If you want to know whether a term, such as A*B or A^2 or B^2 should be in a model, I recommend running it through the stepwise or GenReg Personalities in the Fit Model platform. You could also try a PLS or GLM personality and see what you find there.
As an example, with the Big Class.jmp example data, you can run an RSM on age using height and weight as "A" and "B". If you do that, the Effect Summary plot tells you which factors (and combinations) are relevant, if their P-value is << alpha. These are the kind of p-values you want to look at.
For your work, it sounds like your response, SCOD Increase is just linearly dependent on Temp and Alkali Dose. Whatever is the simplest model and one that you can verify, then go for that, by all means.

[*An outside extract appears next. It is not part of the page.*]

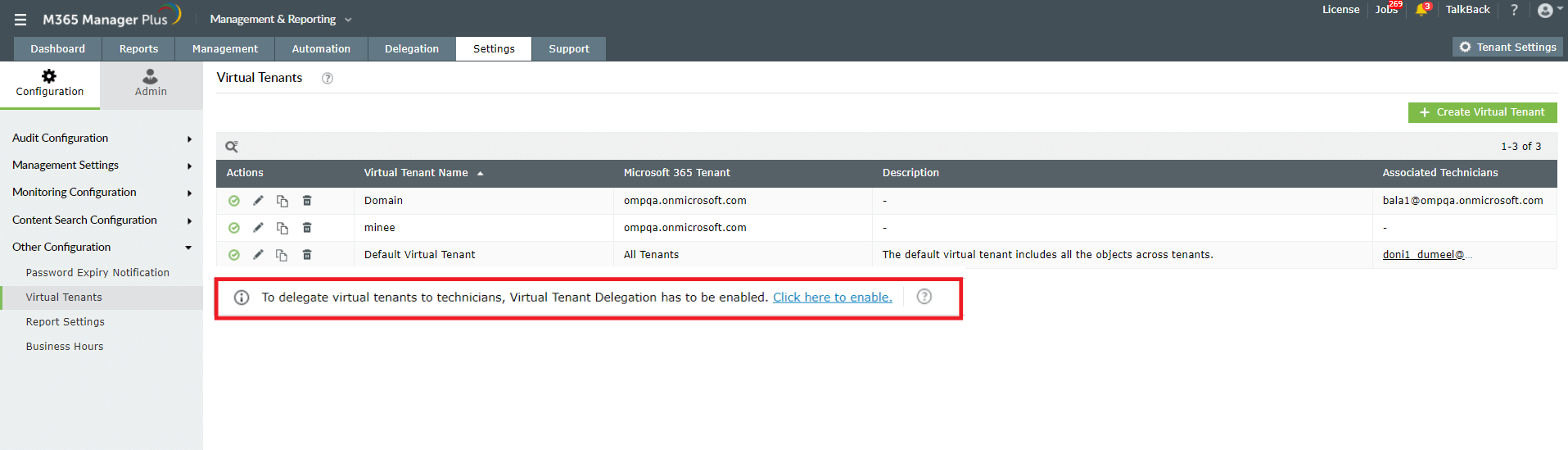The height and width of the screenshot is (450, 1568).
Task: Click the Create Virtual Tenant button
Action: tap(1482, 112)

As a last bit of advice, if you have a small data set, you might want to look at validating the model, you should look into the autovalidation JMP add-in and see if that can help you.
Hope this helps!,
So do i need to add the non-significant parameter estimates in RSM to get final equation? or do i just need to skip them? because the final equation changes if i include or exclude the non-significant parameters. Thanks
Sorry for my ignorance, but some of your information is conflicting. You say you want to analyze the data from your data set using RSM (built in JMP model construction I presume)...this includes main effects, 2nd order effects (2-factor interactions), and quadratic effects (e.g., A+B+AB+A^2+B^2). This model does not assign quadratic interaction effects (e.g., A^2B, AB^2, A^2B^2), as these are assumed to be estimates of error (I won't debate this here). In your last reply, you suggest the model is only linear? Also you mention"mixture". So is this a mixture design? RSM is not how you would typically analyze a mixture design (with the associated constraints).
There are a couple of thoughts:
1. Start with a saturated model (assign all degrees of freedom). Simplify the model by removing insignificant terms (use scientific theory, RSquare and RSquare Adj values and the delta between those, standard errors and normal plots to help select the significant factors). Re-run the simplified model to get residuals to assess model assumptions. If the quadratic terms are insignificant, take them out of the model.
2. If you are truly at a point where you are optimizing to develop the best prediction equation, significance is not the main concern. This should have already been determined and so now you are just filling the space of the optimum design region.
Thank you for a detailed reply. As I said earlier the data regression plot explains the data in a linear way also the quadratic models and other polynomial models are termed as non-significant in parameter estimates. only the individual A factor and Individual B factor are termed as significant. My question is do i need to include the non-significant terms such as AxB or A2B2 in my RSM model to get the final equation? or do i only add the significant ones which are individual A and B factor?
Before dropping the mixture term, A*B, and the quadratic terms, A^2 and B^2, I recommend using the Fit Model platform and testing out the RSM model, but use the GLM, GenReg, or Stepwise "Personalities" to see which terms in the polynomial expansion of the RSM are really insignificant in the model. Try some other methods to fit the data and see what they give. If they're all giving similar results that the A*B and quadratic terms are insignificant, then drop them in the final model. If the data was gathered via a RSM DOE, it doesn't have to be analyzed through that same platform. You can analyze it other ways as well.